*DATA SUPPLIED:*
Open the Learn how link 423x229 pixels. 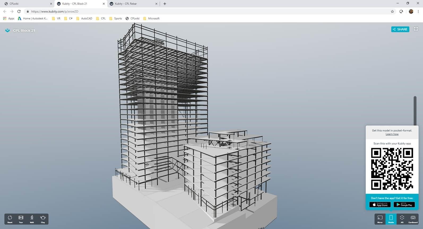tap(392, 134)
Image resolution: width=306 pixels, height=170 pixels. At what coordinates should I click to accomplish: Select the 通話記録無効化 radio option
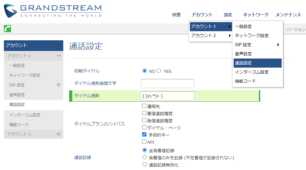click(144, 164)
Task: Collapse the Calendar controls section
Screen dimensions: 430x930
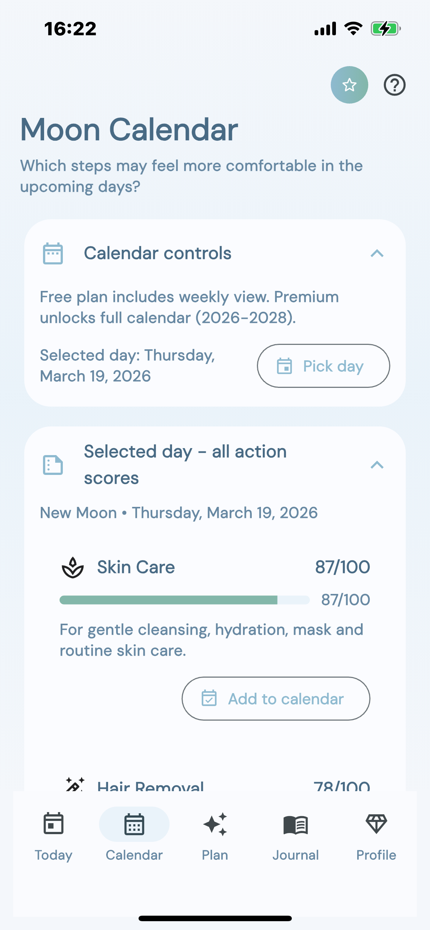Action: coord(377,253)
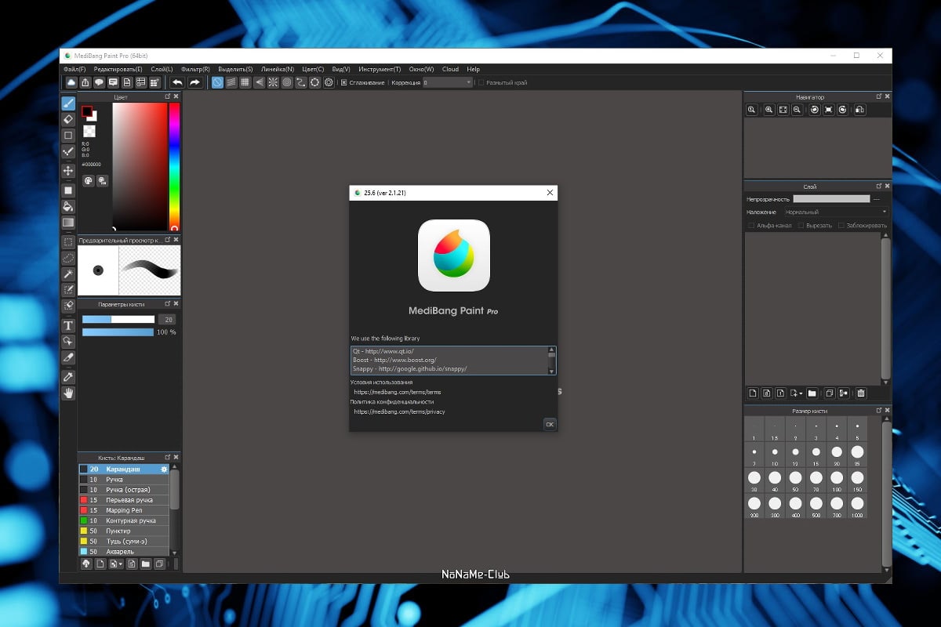Image resolution: width=941 pixels, height=627 pixels.
Task: Select the Text tool
Action: pos(68,325)
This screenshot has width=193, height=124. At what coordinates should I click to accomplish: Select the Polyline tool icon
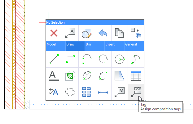pos(87,59)
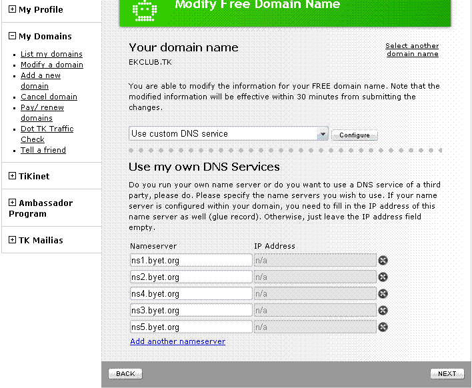Expand the TK Mailias section
472x388 pixels.
click(12, 240)
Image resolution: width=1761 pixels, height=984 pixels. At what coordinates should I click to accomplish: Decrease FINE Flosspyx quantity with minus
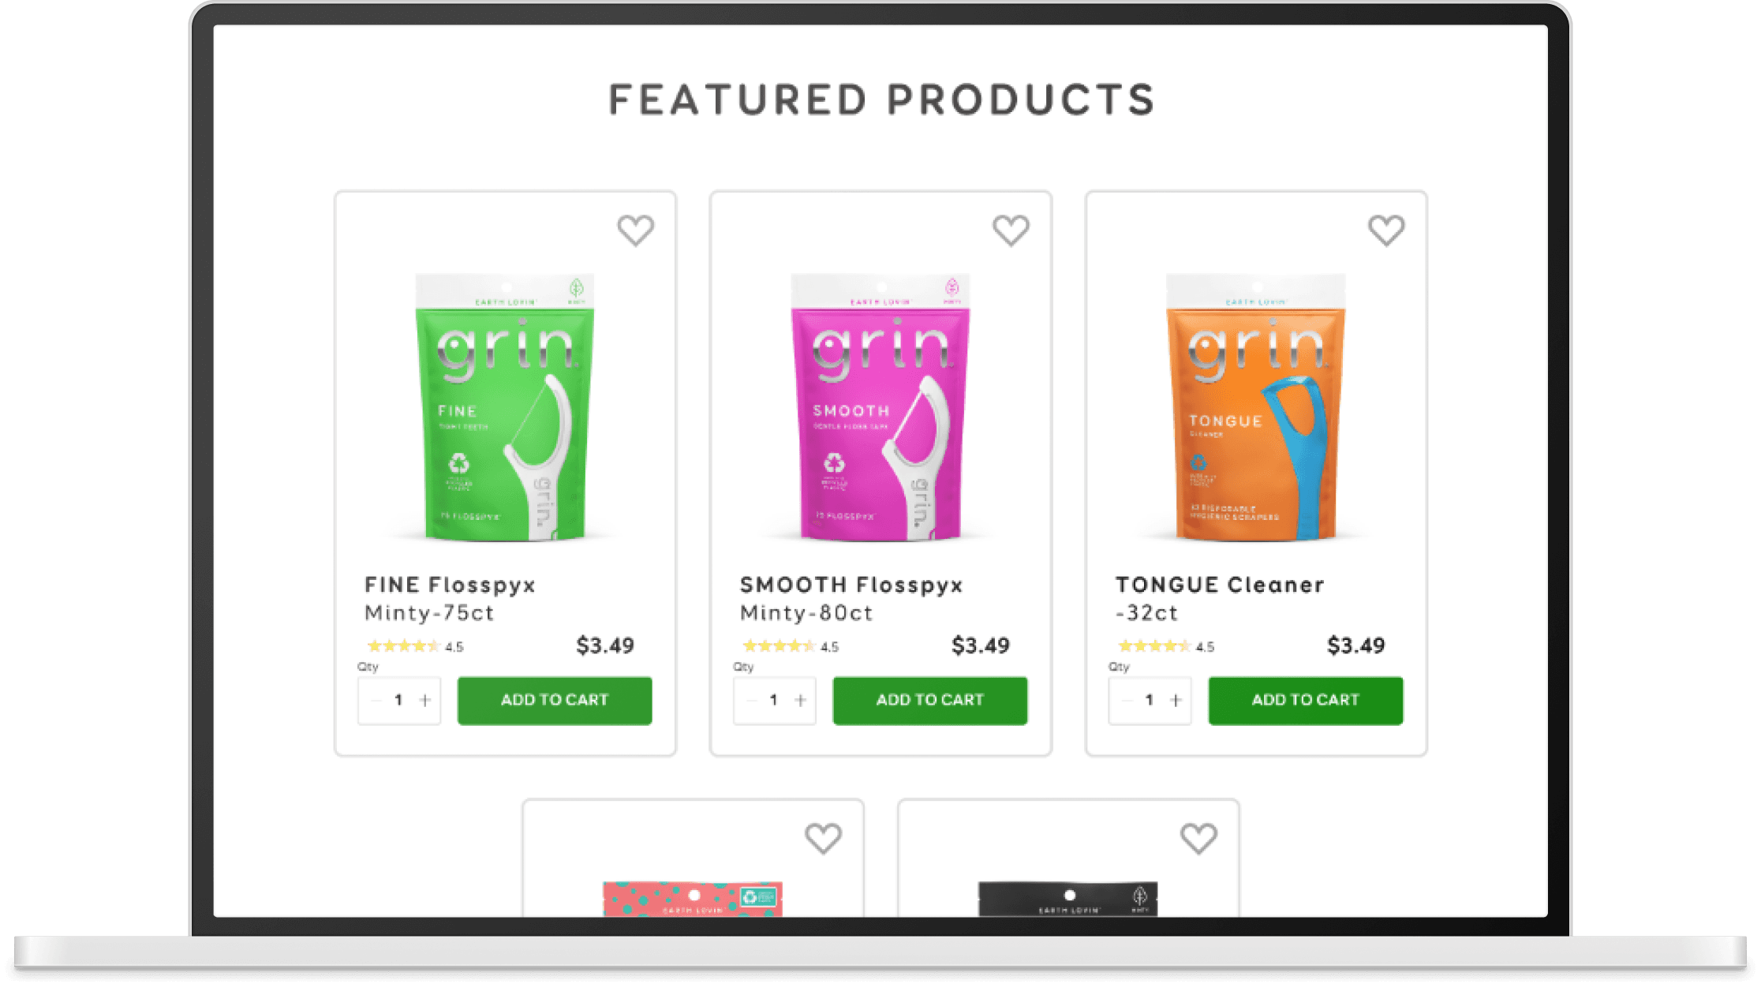pyautogui.click(x=376, y=700)
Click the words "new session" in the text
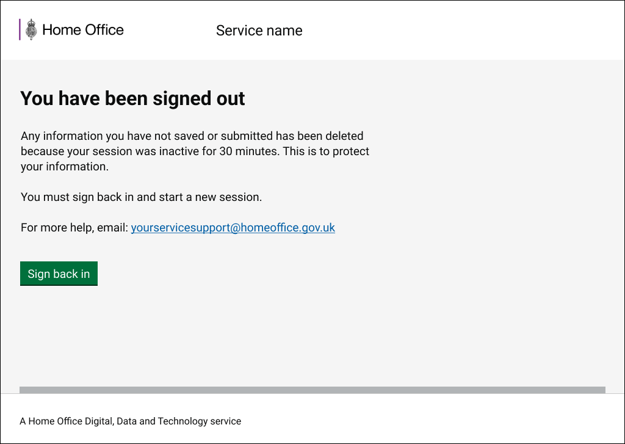Viewport: 625px width, 444px height. coord(231,197)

*REQUIRED ACTION:*
Restate exactly, and only, the lines from the one that holds "Screen dimensions: 430x930" down to the last line of the material above. Omit the pictures.

*OUTPUT FOR THIS EXERCISE:*
Screen dimensions: 430x930
Action: coord(377,253)
Image resolution: width=941 pixels, height=627 pixels.
Task: Select the Text tool
Action: pos(68,325)
This screenshot has width=193, height=124. At what coordinates should I click to accomplish: Select the Polyline tool icon
pos(87,59)
Expand the TK Mailias section
472x388 pixels.
click(12, 240)
Image resolution: width=1761 pixels, height=984 pixels. At what coordinates should I click to accomplish: Decrease FINE Flosspyx quantity with minus
pyautogui.click(x=376, y=700)
Click the words "new session" in the text
Viewport: 625px width, 444px height. coord(231,197)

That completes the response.